Ahogándonos en estiércol y similares

Parece no tener fin la capacidad de nuestra clase política para enredar las cosas. Hay que preguntarse ¿por qué y para qué tanto enredo? Los perdedores somos los ciudadanos que ya sin esperanza no podemos ni voltear a ver a la autoridad por la desconfianza que serán ellos los que nos extorsionarán.

Salió a luz que la misma policía extorsionaba a los pequeños negocios de la zona uno durante el toque de queda. Si así es la representación de la fuerza pública, ¿Qué podemos esperar de quienes la dirigen? Se cambió un reglamento para que un bachiller pudiera tomar el puesto de un profesional universitario en el ministerio de Gobernación…

Nuestra categoría de estado fallido, narcoestado, narco cleptocracia y demás adjetivos se quedarán cortos.

Todo tipo de maniobras y ni una con señal positiva. Desde el abuso del presupuesto, pasando por su baja ejecución, que además es poco transparente; siguiendo con la negativa del Congreso a elegir cortes, y ahora el colmo, los mismos miembros de la Corte de Constitucionalidad no quieren integrarse al pleno si no se declara la vacancia del magistrado enfermo.

Ni mencionar la reaparición del eterno líder magisterial y el misterioso aumento al presupuesto del ministerio de Educación. 18 mil millones de quetzales para graduar por decreto a los estudiantes, es decir, a los pocos que quedaron dentro del sistema después del anuncio de la deserción masiva de este año; a pesar de los 14 millones de la “galleta” comprada a la fuerza, dizque para los estudiantes ¿de las escuelas cerradas? Por favor….

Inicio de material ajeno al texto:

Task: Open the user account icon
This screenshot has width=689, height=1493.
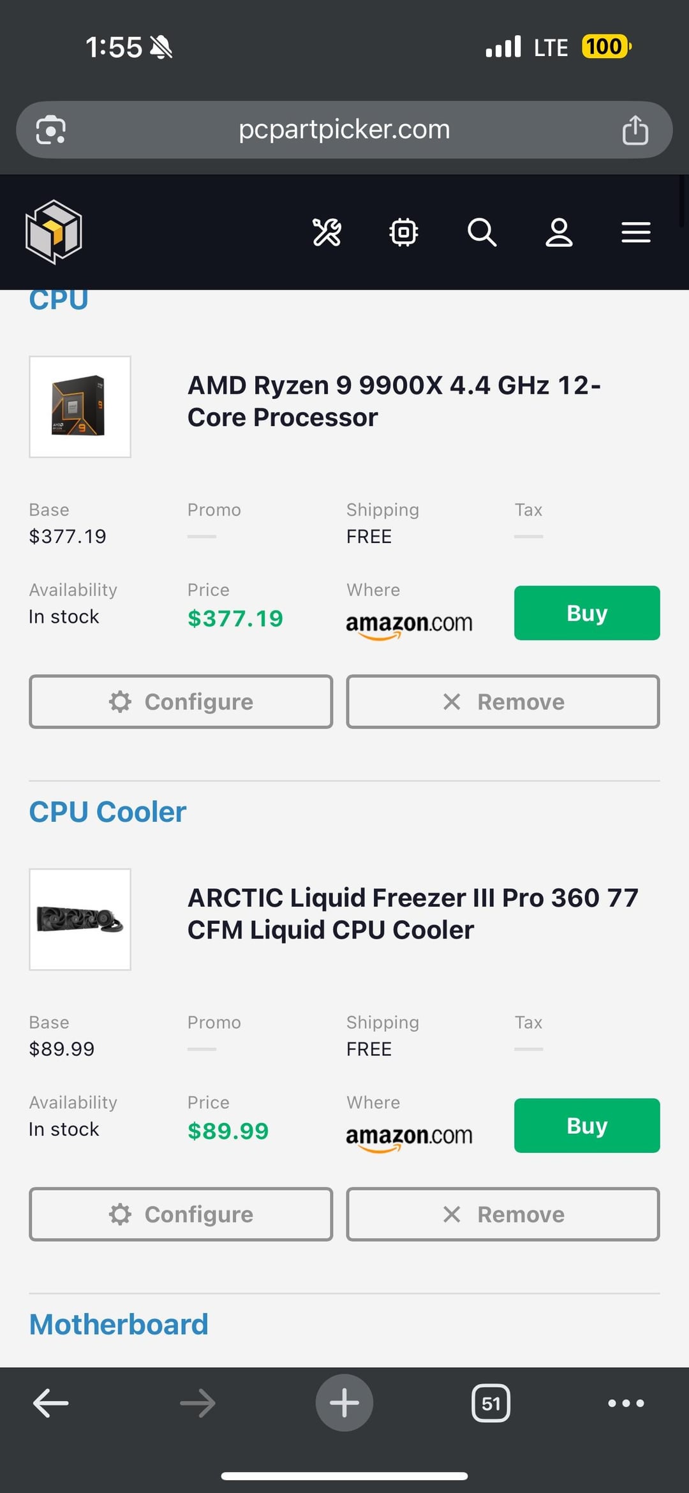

Ni atisbo de esperanza, sólo malas noticias. El presidente anuncia una segunda ola de contagios. Hay que revisar las estadísticas del ministerio de Salud y de la COPRECOVID para darse cuenta de semejante mentira. Los datos son contundentes: ni señas de una segunda ola. ¡Cuidado! Nos puede suceder como en el cuento de Pedro y el lobo: gritar mintiendo “allí viene el lobo”, y cuando de verdad sí llegó, se los comió.

Y ahora: ¿Quién podrá defendernos?

El Chapulín Colorado, vestido de Tío Sam en quien siempre se ha confiado en última instancia, ahora parece que se volvió ciego inmerso en una cuasi guerra civil dentro de sus propias fronteras. Ni ganas de voltear a ver a su patio trasero.

La pandemia complicó la situación y un alto porcentaje de las clases medias está cayendo en la pobreza. ¿O sea? Más pobres y más pobres educados. Todo con un simple resultado: más migración. Justo y exacto lo que el Tío Sam no quiere.

Lo que viene es más deportados; si ganan los demócratas será con sonrisas y si se reelige Mr. Trump, será con insultos. Más remesas y más dinero del crimen organizado moviendo una economía moribunda. ¿Y nuestros jóvenes? ¡Pues aprendan inglés muchá!